Storari si indigna, si scontra con i capi, e alla fine per impedire l'insabbiamento dei verbali ricorre a Davigo, allora membro del Consiglio superiore della magistratura, consegnandogli a mano una copia in formato word delle dichiarazioni del pentito. Davigo invece di rifiutarle le riceve, le porta a Roma, le fa vedere a politici e ad altri membri del Csm. Nei verbali viene indicato come membro della Loggia anche Sebastiano Ardita, già alleato e poi arcinemico in seno al Csm. E Ardita, convinto che il vero obiettivo dell'illustre collega fosse usare i verbali contro di lui, si è costituito parte civile nei suoi confronti,
Tutto questo agitarsi è stato spiegato in questi anni da Davigo in modo semplice: ero membro del Csm, in questa veste avevo diritto a ricevere quei verbali. Ma prima la procura di Brescia e poi i giudici di primo e secondo grado hanno ritenuto che proprio l'alta cultura giuridica dii Davigo escluda che non si rendesse conto che non erano quelle le modalità legali per ricevere gli scottanti verbali. Mentre Storari veniva pure lui indagato, processato e assolto, Davigo era stato condannato sia per avere indotto il più giovane collega a consegnargli i verbali, sia per averli poi divulgati a Roma. La Cassazione, nel dicembre scorso, aveva confermato e resa definitiva la condanna solo per la prima imputazione, e annullato il secondo pezzo di condanna, ordinando un nuovo processo.
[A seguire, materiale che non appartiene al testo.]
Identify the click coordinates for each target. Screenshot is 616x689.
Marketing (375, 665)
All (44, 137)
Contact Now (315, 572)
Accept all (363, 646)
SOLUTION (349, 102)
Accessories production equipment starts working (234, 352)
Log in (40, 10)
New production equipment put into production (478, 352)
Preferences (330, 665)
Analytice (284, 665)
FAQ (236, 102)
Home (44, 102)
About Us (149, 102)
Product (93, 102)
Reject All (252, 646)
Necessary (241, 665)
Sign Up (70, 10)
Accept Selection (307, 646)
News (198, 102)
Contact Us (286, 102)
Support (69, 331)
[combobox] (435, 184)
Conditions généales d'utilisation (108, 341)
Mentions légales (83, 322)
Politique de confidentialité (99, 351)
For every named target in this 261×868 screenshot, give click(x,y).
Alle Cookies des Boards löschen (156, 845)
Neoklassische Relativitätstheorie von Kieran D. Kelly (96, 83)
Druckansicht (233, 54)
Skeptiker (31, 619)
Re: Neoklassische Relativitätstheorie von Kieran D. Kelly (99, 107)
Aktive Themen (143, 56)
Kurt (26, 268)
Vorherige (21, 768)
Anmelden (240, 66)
Ieri, basta una manciata di ore alla Corte d'appello di Brescia per confermare integralmente la condanna dell'illustre ex collega, responsabile di una "fuga di notizie senza precedenti", divulgando "notizie coperte da segreto investigativo", "pur consapevole di gettare una luce sinistra sull'operato della Procura di Milano", come avevano scritto i giudici bresciani già nel 2023.
Dopodiché, poco si capirebbe di questa storia se non si ricordasse la rabbia che in quei mesi Davigo covava per la decisione del Csm di estrometterlo dalla carica il giorno del suo settantesimo compleanno: il giorno della pensione.